Yikes, was I chagrined! This wasn’t a problem I’d ever come up against. But I rose to the challenge to help Huma and anyone else who makes more roasted veggies than you’d care to eat as sides. Here are ten (plus one) ways to enjoy leftover roasted veggies that bear no resemblance to simply serving them up:

* Quarter leftover roasted new potato halves, then heat in a little butter and serve with fried eggs for breakfast.

* Add roasted sweet potato or winter squash slices to your mashed potatoes, along with roasted sweet onion (diced) or roasted garlic cloves (mashed), if desired. Mix well to blend, add plenty of butter, milk or half-and-half, salt, and cracked black or lemon pepper, and enjoy.

* Dice roasted red, yellow, and/or orange bell peppers and roasted sweet onions, mash roasted garlic cloves, and slice roasted mushroom caps, then add them to hot, drained al dente spaghetti or fettucine with red pepper flakes, a generous splash of olive oil, salt, and plenty of shredded Parmesan or crumbled feta cheese, toss, and allow to heat through for a fast, delicious dish. (You can add pitted kalamata olives and/or chopped artichoke hearts for a really decadent treat.) Add a crunchy tossed salad and some broccoli and you have yourself a meal!

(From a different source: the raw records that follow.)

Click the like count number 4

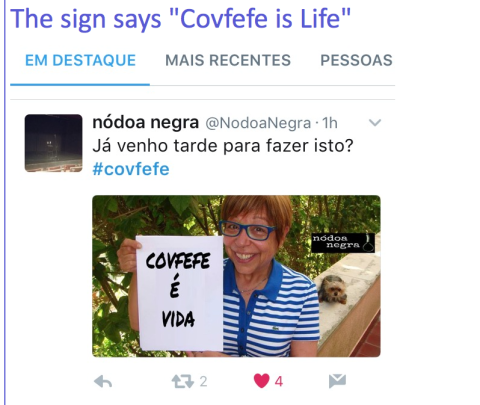click(x=279, y=381)
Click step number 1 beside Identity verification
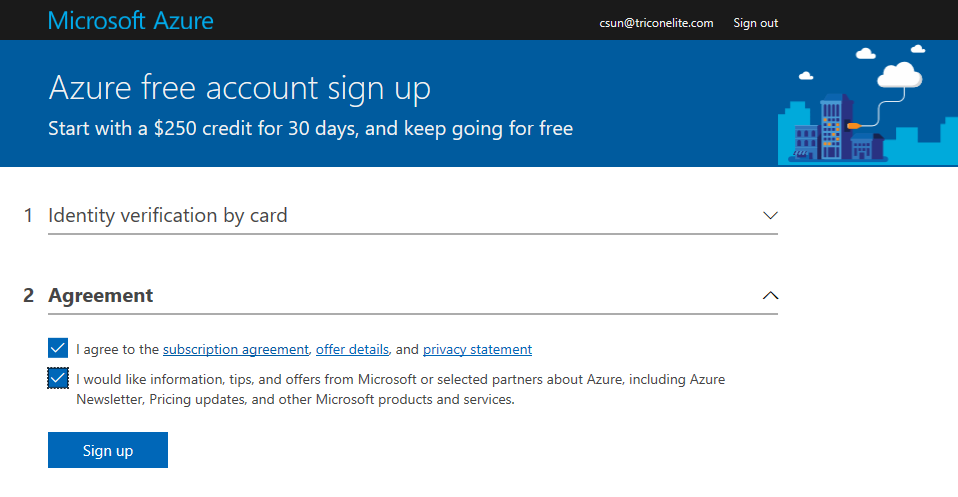The width and height of the screenshot is (958, 497). pyautogui.click(x=28, y=215)
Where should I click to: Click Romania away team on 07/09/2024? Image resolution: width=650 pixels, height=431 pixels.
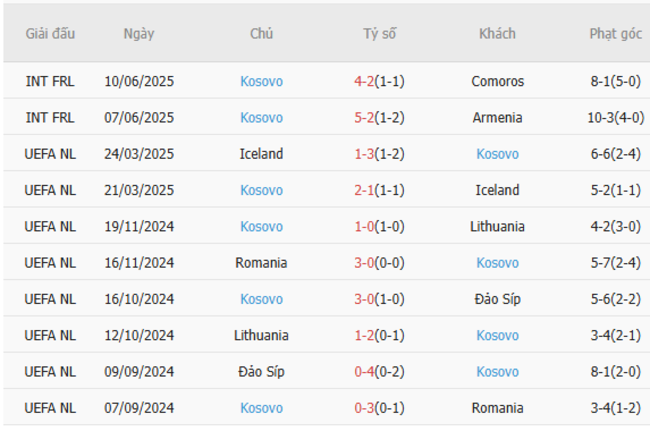[497, 407]
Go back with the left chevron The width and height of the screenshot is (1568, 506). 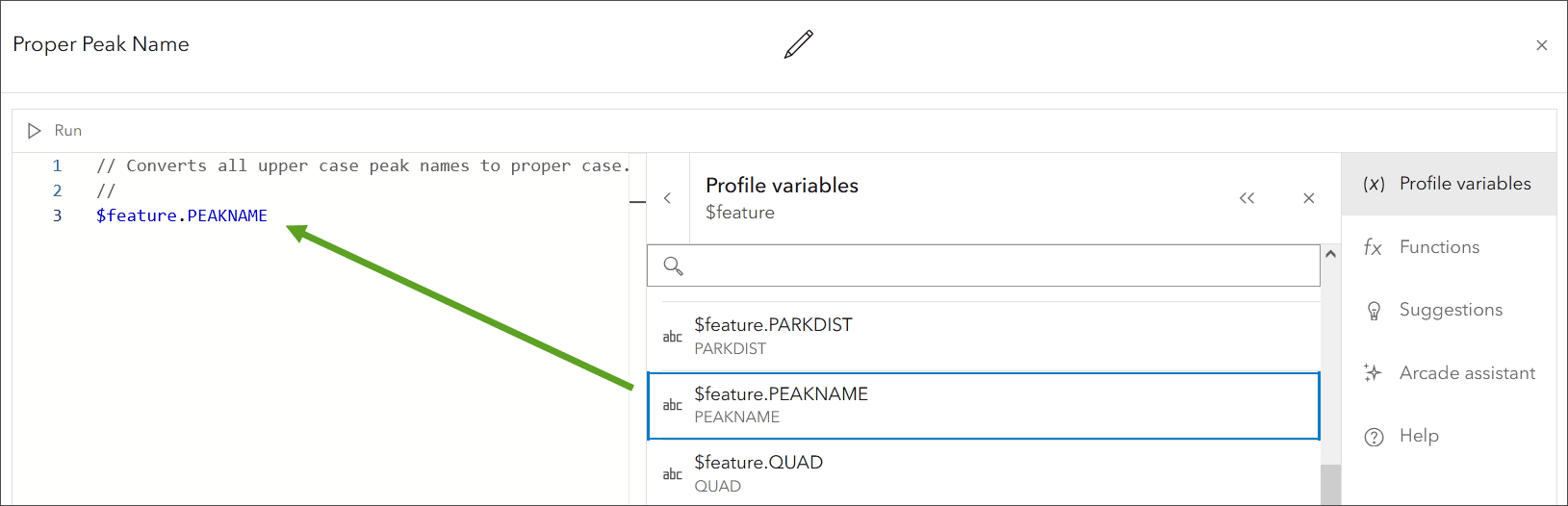(667, 198)
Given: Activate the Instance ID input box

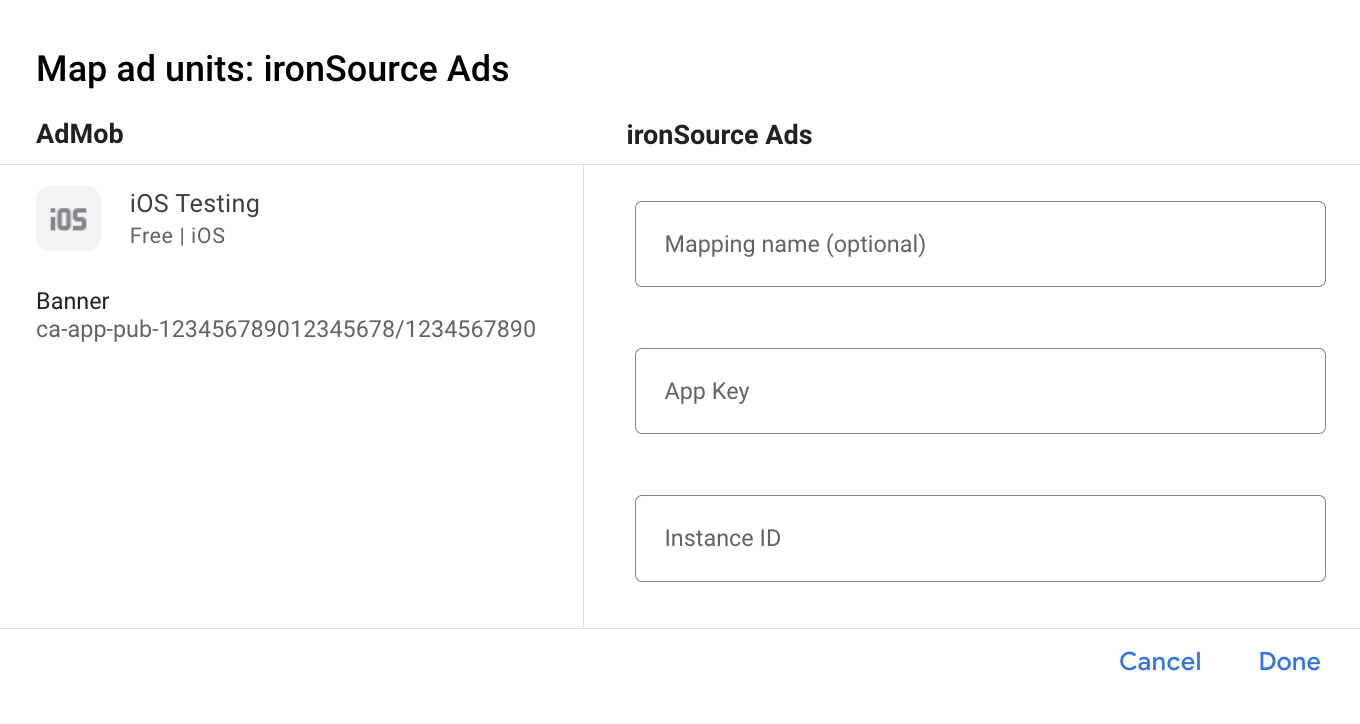Looking at the screenshot, I should (x=980, y=538).
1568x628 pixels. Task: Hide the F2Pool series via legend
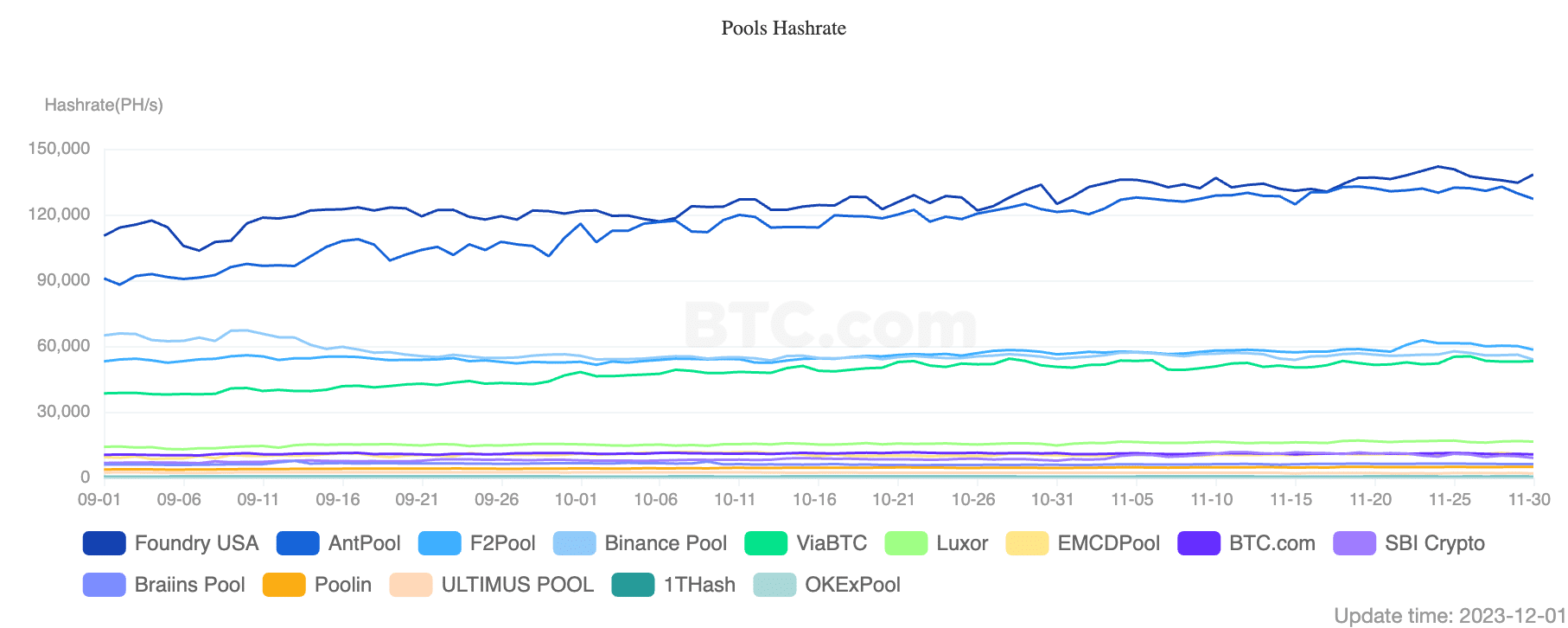(440, 543)
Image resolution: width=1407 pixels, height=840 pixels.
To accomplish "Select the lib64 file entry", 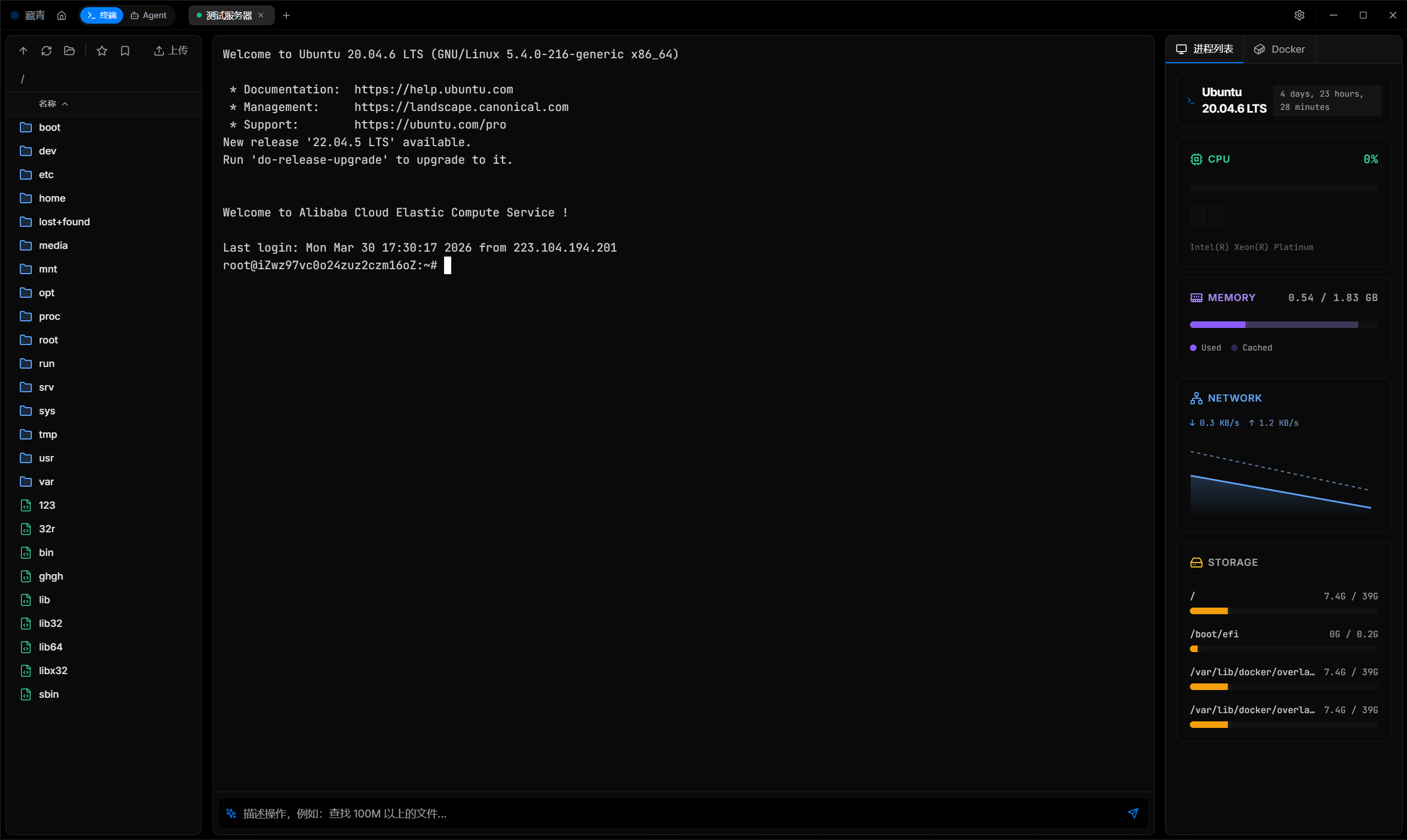I will point(51,647).
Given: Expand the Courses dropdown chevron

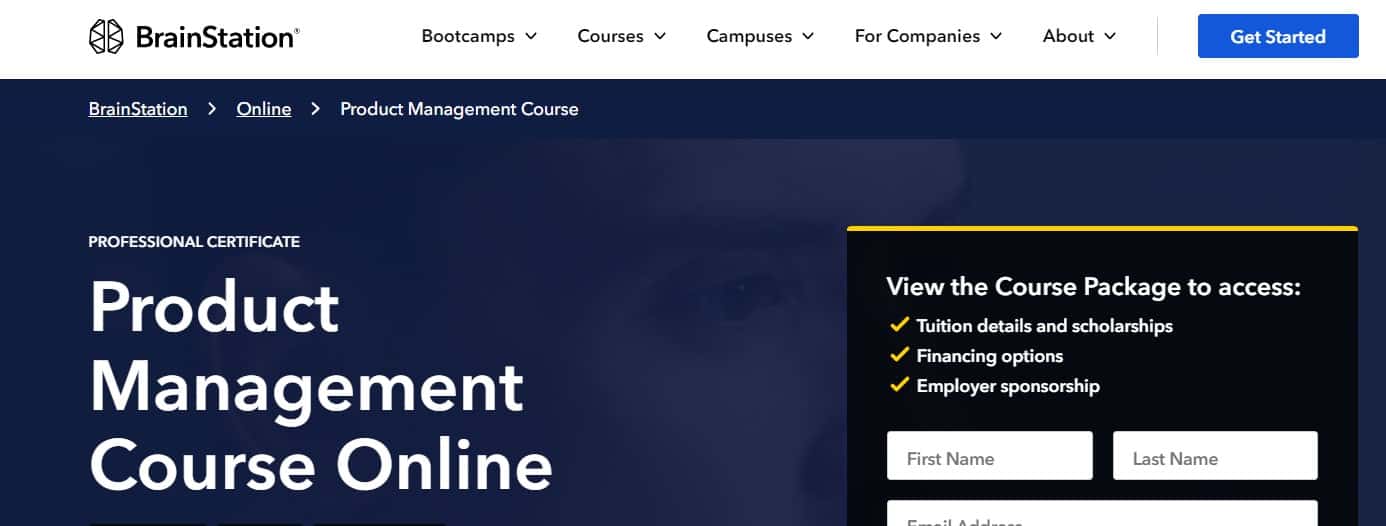Looking at the screenshot, I should pos(660,36).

* Use roasted veggies to deepen the flavor of soups, stews, and sauces, rather than starting with uncooked veggies. It’s a delicious difference!

* Puree roasted sweet potatoes, winter squash, or beets with roasted sweet onions. Heat, adding light cream, a little veggie broth to thin to the desired consistency, plenty of cracked black or lemon pepper and salt or Trocomare, and a splash of bourbon (for the sweet potatoes), Sambuca (for the winter squash), or vodka (for the beets). Yum, a delicious, warming, nourishing cream soup for cold winter nights!

* Toss cooled roasted Brussels sprout halves with a little extra-virgin olive oil, minced fresh garlic, salt, and red pepper flakes to taste. Allow to sit for an hour for flavors to marry, then serve as an appetizer as you would green olives.

* Marinate cooled roasted Brussels sprout halves in oil and vinegar overnight in the fridge, then add to a tossed salad. You can do the same with diced roasted beets, whole roasted mushroom caps, roasted zucchini or summer squash slices, or diced roasted red, yellow, or orange bell peppers.

* Make corn chowder with roasted corn cut from the cob, diced roasted sweet onion, minced roasted mushrooms, milk, a little veggie stock, and salt and cracked black or lemon pepper to taste.

* Make delicious baba ghannouj by pureeing roasted eggplant, roasted sweet onion, roasted garlic, lemon juice, tahini, salt, pepper, and liquid smoke into a thick paste. Enjoy with pita wedges, crackers, crudites (carrot sticks are especially yummy), or hot wedges of naan (Indian flatbread).

* Make an exceptional black bean salsa by dicing roasted bell peppers and roasted sweet onions, cutting the roasted kernels from an ear of corn, and mashing roasted garlic cloves, then adding a can of black beans, a diced jalapeno pepper, a chopped fresh tomato, and a splash of lime juice, then stirring well and letting the flavors blend before serving with tortilla chips or hot tortilla strips or wedges and sides of sharp shredded white Cheddar, sour cream, and hot sauce.

And the bonus:

* Add diced roasted bell peppers, sweet onion, new potatoes, zucchini or summer squash, minced roasted mushroom caps, and roasted corn kernels, in any combination and to taste, to a basic quiche recipe. Yum!

That’s all I can think of offhand. But I’m sure you all have many more favorites of your own. Please share them with us!

           ‘Til next time,


Addendum: Our friend Delilah, an accomplished cook, read this post and e-mailed me with a suggestion. “The very best use of roasted (or grilled) vegetables is to top a pizza,” she says. “I prefer to roast them on a grill because of the wonderful smoky flavor it imparts.” To make her pizza, Delilah uses garlic, Alfredo, or oil-based pesto sauce instead of marinara sauce, then adds shredded mozzarella, the roasted veggies, and chunks of feta cheese to give her pizza a “Mediterranean flair.” Thanks, Delilah! Great idea!